Part of the issue is press releases that are used to share research and how they go from scientific writing to science fiction. There needs to be a standard that we all follow. That aspect is a lot more manageable from within the community. I think in a lot of research labs there is a culture of self-correction which is good.
It is important that respected researchers with large followings speak out. When a mis-informed tweet goes out it’s important that these respected researchers immediately speak up about the fact that it’s not representative of our landscape. This could be a real help for early career researchers, as there’s no way they will have the required depth of knowledge to understand everyone’s research and they may just follow the loudest voices. So, it’s important for our loudest voices to be in-line with the rest of the community.
It would also be good if news articles cited the part of the research paper that they were talking about. Even sharing a link to the original paper might not be enough – a lot of non-technical people aren’t going to go and read the research paper. At least citing the relevant part of the paper might help to reduce the hype. Maybe researchers could band together and set out standards for reporting?
I am interested in fairness, accountability and transparency (FAccT) in ML and AI. These should be built into algorithms and systems as standard.
Linking back to the comic, one of things I speak to people about when I give them the comic is: we can’t afford to think of social sciences and engineering as separate disciplines. You need to consider the social impact of your system when you are designing it. The reason I’d like to move into FAccT in ML is because it’s a fledgling field and it’s basically developing as a separate discipline. However, I think that every algorithm needs to be tested against these metrics of fairness etc. I feel that if I can get in while the field is still developing, we can hopefully make it something that everybody has to be part of and it’s not just one set of researchers who are doing this.

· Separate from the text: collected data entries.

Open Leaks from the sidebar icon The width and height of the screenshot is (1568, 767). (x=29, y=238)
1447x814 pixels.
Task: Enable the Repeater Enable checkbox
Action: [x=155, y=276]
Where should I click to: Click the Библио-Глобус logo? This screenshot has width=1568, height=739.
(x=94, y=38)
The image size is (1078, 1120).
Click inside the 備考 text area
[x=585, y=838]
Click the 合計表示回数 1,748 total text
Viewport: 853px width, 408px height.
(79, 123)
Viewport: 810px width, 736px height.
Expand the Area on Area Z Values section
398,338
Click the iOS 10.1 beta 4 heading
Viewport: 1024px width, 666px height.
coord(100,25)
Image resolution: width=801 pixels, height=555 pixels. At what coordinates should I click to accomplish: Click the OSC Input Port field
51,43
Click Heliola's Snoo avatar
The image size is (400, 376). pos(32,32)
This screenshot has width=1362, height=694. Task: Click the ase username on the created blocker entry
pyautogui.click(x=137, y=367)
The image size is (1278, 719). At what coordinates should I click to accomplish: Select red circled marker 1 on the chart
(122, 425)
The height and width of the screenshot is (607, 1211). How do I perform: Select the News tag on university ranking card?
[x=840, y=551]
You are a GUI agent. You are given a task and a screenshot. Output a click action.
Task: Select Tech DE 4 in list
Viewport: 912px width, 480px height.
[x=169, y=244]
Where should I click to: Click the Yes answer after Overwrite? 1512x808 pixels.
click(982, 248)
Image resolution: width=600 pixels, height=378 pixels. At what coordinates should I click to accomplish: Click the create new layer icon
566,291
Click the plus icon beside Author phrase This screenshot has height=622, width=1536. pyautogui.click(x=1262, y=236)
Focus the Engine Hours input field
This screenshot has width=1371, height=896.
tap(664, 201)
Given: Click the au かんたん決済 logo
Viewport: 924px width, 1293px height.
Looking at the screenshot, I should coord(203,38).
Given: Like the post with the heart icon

I’m also very interested in reinforcement learning and online learning. I feel that a big problem to solve in the field is domain shift and generalisation across distributions. I think that online learning does a much better job there as it’s able to adapt. Of course there will be problems with specificity to the training environment and not being able to generalise across environments but I feel that RL and online learning, especially for security applications, is the area I’d like to go into in more depth.
Falaah Arif Khan is a Research Engineer at Dell EMC, Bangalore where she designs data-driven models for Identity and Access Management. She has worked on the detection of malicious behavior in login activity and on the formulation of suitable responses to malicious requests, in the form of adaptive CAPTCHAs, Multi Factor Authentication mechanisms and the strategic placement of Honeypots. Falaah’s research interests span Human-computer interaction, robust Machine learning, FAccT ML and the social impact of AI (what is also called “AI Anthropology.”) At Dell, Falaah holds the title of “youngest patent holder” and has been awarded the coveted “Game Changer Award” for outstanding innovation in the security space. Falaah has a Bachelor’s in Electronics and Communication Engineering, with a minor in Mathematics from Shiv Nadar University, India and will be heading to New York University’s Center for Data Science in Fall 2020 to pursue a Masters in Data Science.